Una historia como música silbada


Era época de otras costumbres. Los hombres comenzaban a los 16 o 17 años, se ponían los pantalones largos, conseguían un trabajo en el frigorífico, empezaban el ahorro, tramitaban préstamos bancarios para comprarse un terreno. Allí construían la que iba a ser su casa donde vivir con su novia hasta que la muerte los separara. En esos trámites pasaban algunos años, no demasiados, y casi siempre recibían ayuda de parientes, amigos.

Según parece, fue un tal Adrián Grieva quien apareció allí como primer colonizador de un lugar lleno de pájaros, mariposas, algunos perros, no tantos gatos, y hasta sapos porque corría agua por unas zanjas que se ensanchaban cada vez que llovía.

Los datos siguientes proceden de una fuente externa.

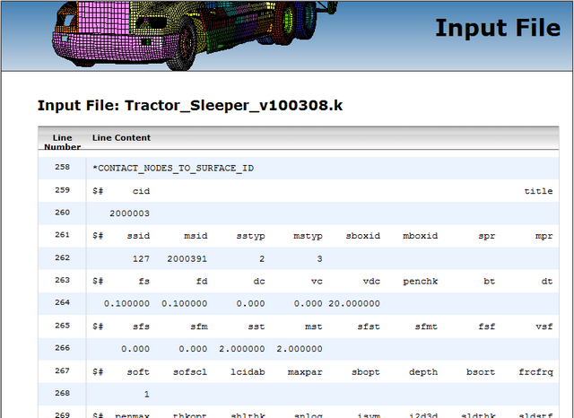The width and height of the screenshot is (574, 418).
Task: Click the "frcfrq" field label
Action: click(x=535, y=371)
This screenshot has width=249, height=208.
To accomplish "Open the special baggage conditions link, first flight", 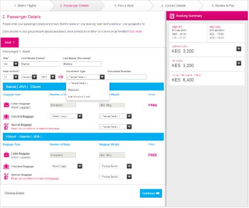I will (35, 128).
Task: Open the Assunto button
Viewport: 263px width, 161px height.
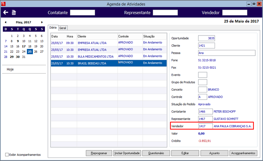Action: [214, 153]
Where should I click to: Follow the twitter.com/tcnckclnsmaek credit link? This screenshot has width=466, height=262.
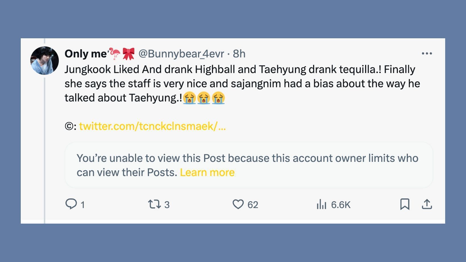(x=152, y=126)
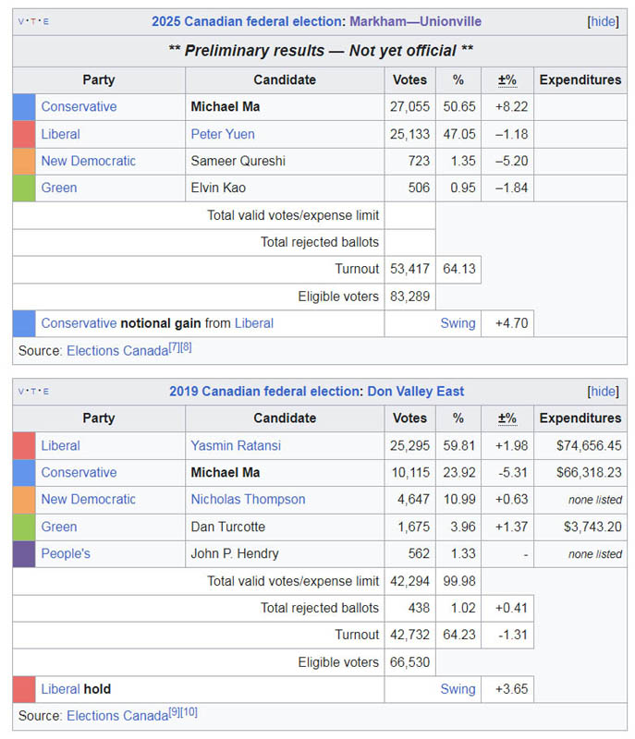This screenshot has width=635, height=739.
Task: Open the People's party link
Action: point(66,553)
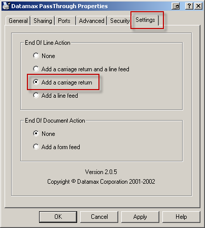The height and width of the screenshot is (228, 205).
Task: Switch to the Security tab
Action: (120, 21)
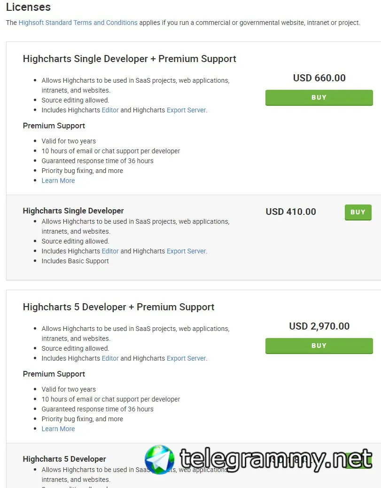The height and width of the screenshot is (488, 381).
Task: Buy Highcharts Single Developer + Premium Support
Action: [319, 98]
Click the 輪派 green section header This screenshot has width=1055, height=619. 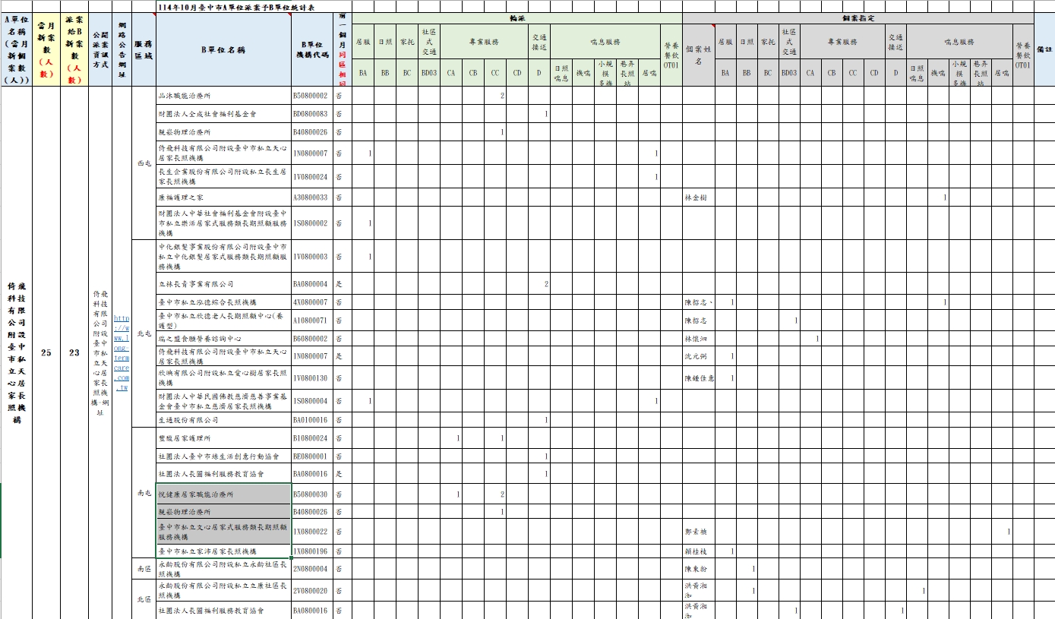pyautogui.click(x=517, y=17)
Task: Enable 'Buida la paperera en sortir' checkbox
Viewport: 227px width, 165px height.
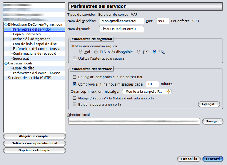Action: pos(75,105)
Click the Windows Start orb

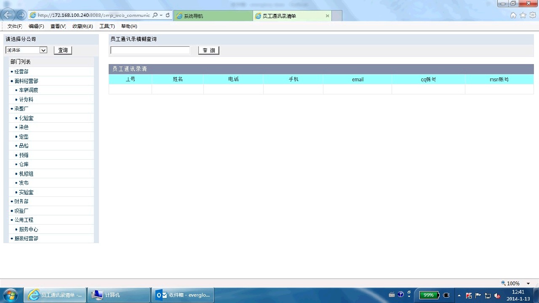[x=10, y=295]
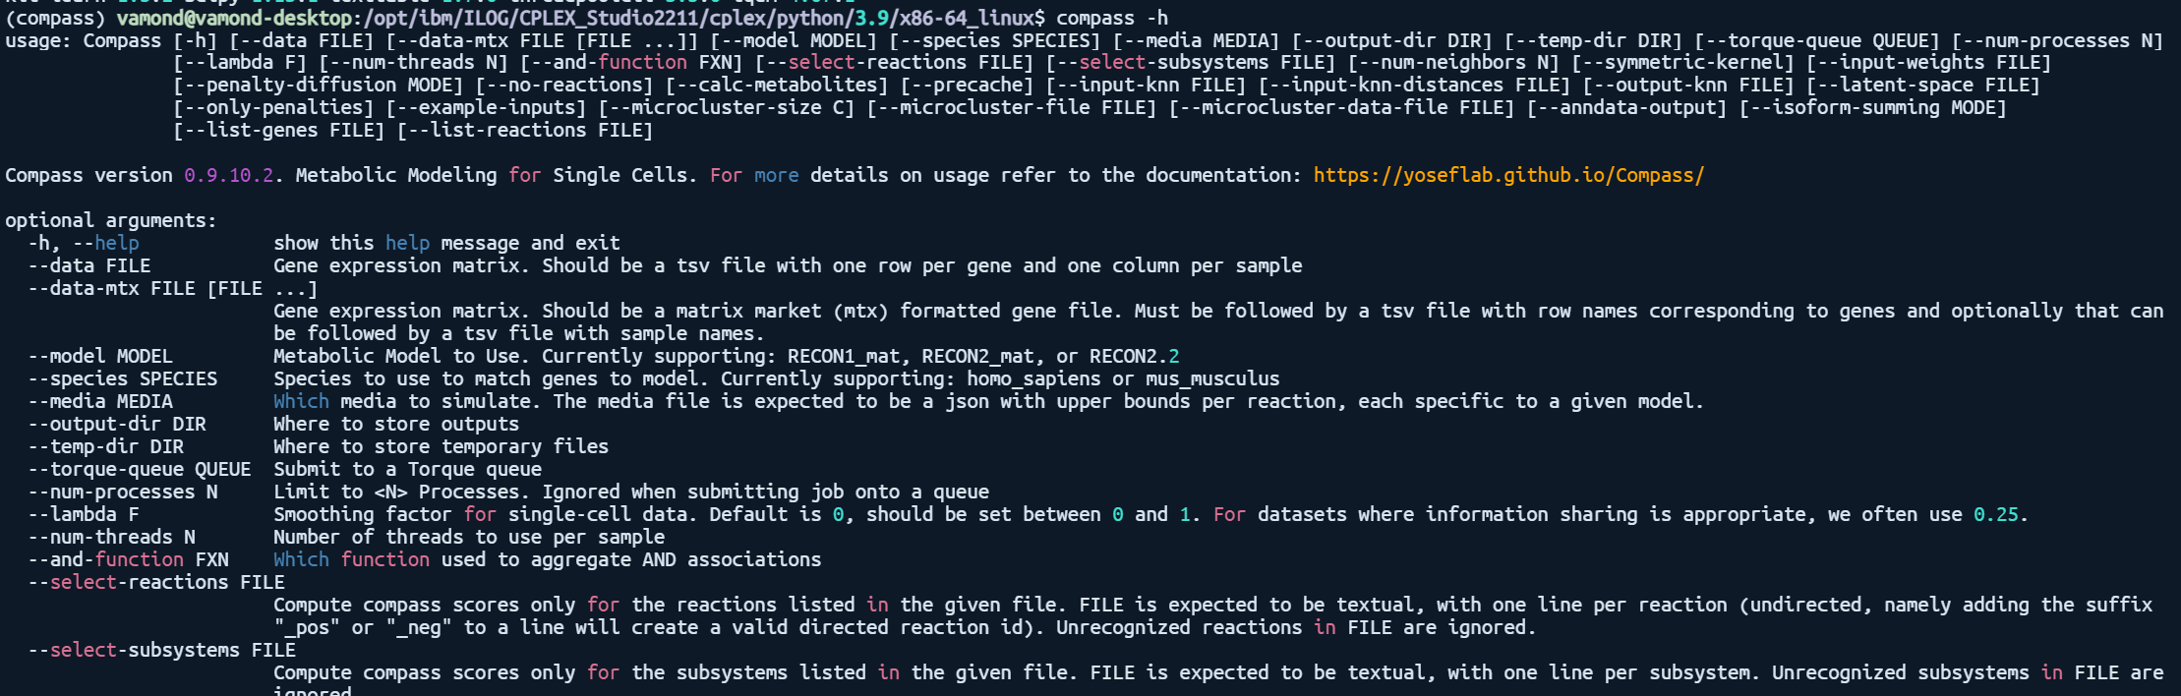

Este muchachón de pelo rojo y ensortijado ya tenía empleo en la fábrica de caramelos de Fistater y una novia, Margarita, que hacía juego con su estatura más bien petisona. Se mudaron ni bien quedaron presentables la cocina, un dormitorio y el baño.

A los dos meses dicen que se quedaron solos en el mundo, cuando los padres de ambos decidieron volverse a Europa porque “no se hallaban” en estos aires. Querían intentar envejecer en donde habían nacido. Cuando los nazis comenzaron su plaga los asesinaron en un campo de concentración. Adrian y Margarita ya tenían un hijo, Martín, y se enteraron mucho después por voces de voces de chismes que les llegaron desde Polonia.

Entre tangos y milongas, informativos, anuncios comerciales de músicas pegadizas, pasaron la guerra, los años. Margarita consiguió empleo en la farmacia Silvetti, que si la memoria no me falla había sido vendida a Don Molo. Adrián entró a la Siam junto a Ocho Cilindros, al Pelado Corcuera, a Rayo Paz, el padre del Pesadilla, tan rápido con la pelota como su hijo, pero más jodón, si cabe. Fue por entonces que Margarita enfermó de tuberculosis y murió. La casa ya tenía otro dormitorio, dos construcciones vecinas, el pilar de la luz como centinela urbano. De rejas, minga. Y el gas natural creo que nunca fue soñado. Ese techo improvisado al costado, habría desencantado al pobre viudo.

Un miércoles 1 de mayo, se fue de la Siam y empezó a vivir de lo que le gustaba: afilar tijeras, cuchillos, arreglar paraguas y sombreros. Martín estudiaba en el Nacional, Grieva, entre trabajo y trabajo, gustaba de caminar, mate en mano, por las habitaciones cantando en voz baja las milongas de Vidal que tanto le gustaban a su Margarita. Muchos vecinos le acercaban sus paraguas de tela rasgada o varillas vencidas, y se había hechos fama de buen sombrerero, de la talla de Di Pietro, con quien solía jugar al truco cada sábado de lluvia, para no enloquecer de recuerdos.

Cuando se recibió, Martín arregló la construcción, se hizo la entrada independiente que todavía está. Adrián entendió que el presente lo pechaba, fue arrinconándose en la cocina de la casa que se ensanchaba para lo que venía. Todavía el pavimento era una amenaza para los sapos, aunque no iban a durar mucho, rodeados de progreso. Se casó con la menor de las Hernandez, hija del Garufa, aquel que atendía el bar del Club Pineral. Ni bien nació Adela, su padre lo llamó para darle la única, inesperada herencia: una colección de figuritas de los caramelos Fistater, hecha a mano por sus manos, y una colección de estampillas que creía valiosas.

Murió poco después. La casa mostraba un jadín a lo largo del frente. Años más tarde Martín, su mujer y Adelita se mudaron a Escobar. La casa fue alquilada, quedó como una boya del pasado, llegó el pavimento, el gas natural, un cierto abandono entre uno y otro inquilino, las rejas, el cemento, la pintura azul. Aunque nadie lo sabe, guarda en un rincón inexplorado la última tijera afilada por Adrián Grieva, que solía entibiarle las tardes cantando milongas que muy pocos recuerdan.